Monday, 28 November 2011

Transforming XML documents with XSLT

The XSLT transformation pipeline involves four elements: the source XML document(s) with the XSLT stylesheets, an XSLT processor ( template processing engine ), and the resulting document(s).

The output format of an XSLT transformation ( actually, in the context of XSLT a transformation doesn’t actually transform the source XML document – but instead uses it as input for creating other documents ) can range from PDF files to plain text files; this is due to XSLT’s powerful templating mechanism and versatile XSL Formatting Objects.

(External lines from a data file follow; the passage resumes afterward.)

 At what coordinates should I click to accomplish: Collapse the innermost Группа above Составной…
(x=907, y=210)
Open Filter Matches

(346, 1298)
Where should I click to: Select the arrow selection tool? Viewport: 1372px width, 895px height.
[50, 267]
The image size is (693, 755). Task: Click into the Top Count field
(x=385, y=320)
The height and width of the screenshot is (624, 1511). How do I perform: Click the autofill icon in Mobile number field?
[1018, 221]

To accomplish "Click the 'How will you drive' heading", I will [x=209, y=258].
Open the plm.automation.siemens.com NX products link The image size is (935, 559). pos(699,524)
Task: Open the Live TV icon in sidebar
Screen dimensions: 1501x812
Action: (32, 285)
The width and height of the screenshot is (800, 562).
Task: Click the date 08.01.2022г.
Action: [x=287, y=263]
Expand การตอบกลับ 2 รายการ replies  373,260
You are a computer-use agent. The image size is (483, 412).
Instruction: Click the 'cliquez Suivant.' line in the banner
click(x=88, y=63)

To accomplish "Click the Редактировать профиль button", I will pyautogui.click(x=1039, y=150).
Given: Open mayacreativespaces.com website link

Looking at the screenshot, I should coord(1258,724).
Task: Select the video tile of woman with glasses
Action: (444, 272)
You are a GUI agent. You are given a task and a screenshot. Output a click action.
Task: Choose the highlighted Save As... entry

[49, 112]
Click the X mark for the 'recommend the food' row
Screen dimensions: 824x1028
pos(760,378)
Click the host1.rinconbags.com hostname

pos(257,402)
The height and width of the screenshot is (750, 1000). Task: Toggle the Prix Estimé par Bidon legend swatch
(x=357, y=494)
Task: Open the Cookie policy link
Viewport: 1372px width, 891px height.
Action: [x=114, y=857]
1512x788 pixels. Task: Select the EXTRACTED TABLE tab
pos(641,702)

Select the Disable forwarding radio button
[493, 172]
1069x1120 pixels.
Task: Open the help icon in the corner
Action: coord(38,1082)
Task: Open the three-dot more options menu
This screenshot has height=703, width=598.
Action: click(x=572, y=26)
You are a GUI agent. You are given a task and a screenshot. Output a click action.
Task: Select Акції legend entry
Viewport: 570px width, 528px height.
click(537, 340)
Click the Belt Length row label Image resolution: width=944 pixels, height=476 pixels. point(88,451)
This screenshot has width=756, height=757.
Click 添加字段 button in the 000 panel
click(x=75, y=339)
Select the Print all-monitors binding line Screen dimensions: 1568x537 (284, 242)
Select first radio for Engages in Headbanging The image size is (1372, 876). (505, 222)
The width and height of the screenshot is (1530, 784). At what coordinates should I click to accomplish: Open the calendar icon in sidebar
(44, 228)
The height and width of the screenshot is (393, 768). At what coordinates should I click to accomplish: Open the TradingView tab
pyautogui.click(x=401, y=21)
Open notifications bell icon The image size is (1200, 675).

Here’s an XSL template which will create an XML file based on movies.xml, and add a column which will represent the ‘value’ of the movie – it’s rating divided by it’s price:
 1 <?xml version="1.0" encoding="ISO-8859-1"?>
 2 <xsl:stylesheet version="1.0"
 4
 5 <xsl:output method="xml" version="1.0" indent="yes"/>
 6     <xsl:template match="/">
 7         <movies>
 8         <xsl:for-each select="movies/movie">
 9             <movie>
10             <xsl:copy-of select="./*"/>
11             <value><xsl:value-of select="rating div price"/></value>
12             </movie>
13         </xsl:for-each>
14         </movies>
15     </xsl:template>
16 </xsl:stylesheet>

Notes
-         this solution is not ideal, since some elements are hard-coded ( ‘movies’ and ‘movie’ ); these should be somehow deduced
-         xsl:for-each is used on L08 to select each ‘movie’ node in turn ( in the order they appear in the original XML file – ‘document order’ )
-         xsl:copy-of is used on L10 to create a copies of all the child nodes of the current node. This statement will copy the ‘title’, ‘year’, etc elements for each ‘movie’ element.
-         on L11, the value element is created. xsl:value-of is used to insert the value resulting from dividing the value of the ‘rating’ element with the value of the ‘price’ element of the current node.

Microsoft’s msxsl tool (http://www.microsoft.com/download/en/details.aspx?displaylang=en&id=21714 ) can be used to transform the original XML file into a new one, with the added <value> element:
 msxsl movies.xml transform.xsl -o new_movies.xml

Sorting is accomplished by using the xsl:sort element ( http://www.w3.org/TR/xslt#sorting ). xsl:sort can only appear as a child of an xsl:apply-templates or an xsl:for-each element. To sort the list of movies by the name of the title, we can simply add a line after L08 in the previous XSLT stylesheet:
9         <xsl:sort select="title">

The resulting XML document will have it’ elements sorted corresponding to the alphabetical order of their ‘title’ elements. So, ‘Apocalypto’ will appear the first, and ‘Year One’ as the last one.